(Provided records Opens)
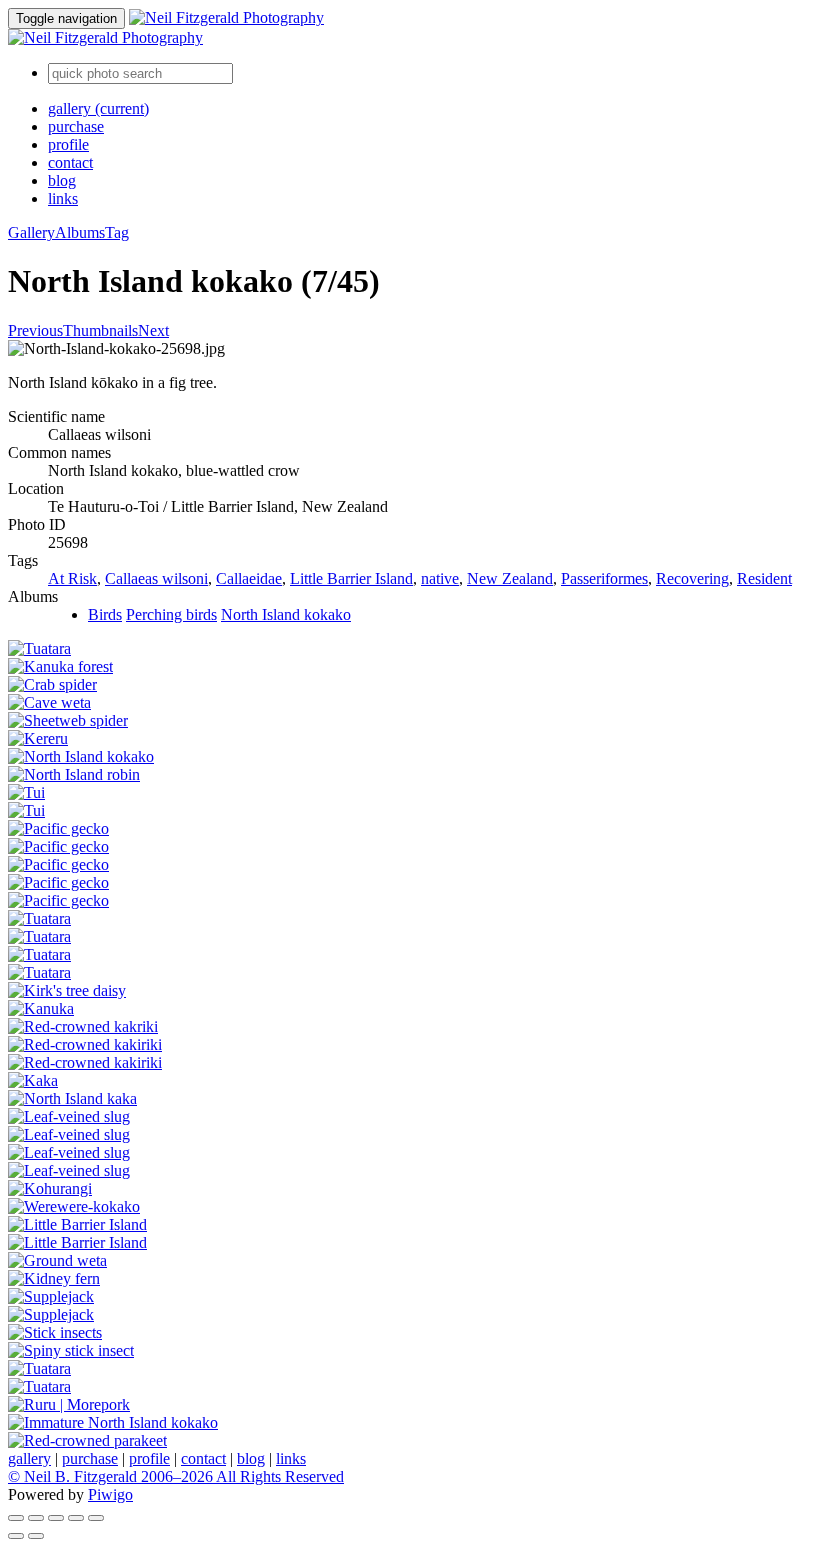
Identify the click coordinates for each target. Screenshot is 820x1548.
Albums (80, 232)
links (63, 198)
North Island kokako (286, 614)
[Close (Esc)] (16, 1518)
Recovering (692, 578)
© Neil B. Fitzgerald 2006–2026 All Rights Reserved (176, 1476)
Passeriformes (604, 578)
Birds (105, 614)
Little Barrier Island (351, 578)
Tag (117, 232)
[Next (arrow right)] (36, 1536)
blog (62, 180)
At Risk (72, 578)
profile (68, 144)
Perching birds (171, 614)
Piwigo (110, 1494)
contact (70, 162)
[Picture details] (76, 1518)
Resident (764, 578)
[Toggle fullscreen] (36, 1518)
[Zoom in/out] (56, 1518)
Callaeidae (249, 578)
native (440, 578)
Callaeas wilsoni (156, 578)
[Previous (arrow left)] (16, 1536)
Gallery (31, 232)
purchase (76, 126)
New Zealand (510, 578)
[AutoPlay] (96, 1518)
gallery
(Provided records Closes)
• **What to do**
Say how many lines of the data hold the string "Island", with no other words in your reply.

• **Result**
2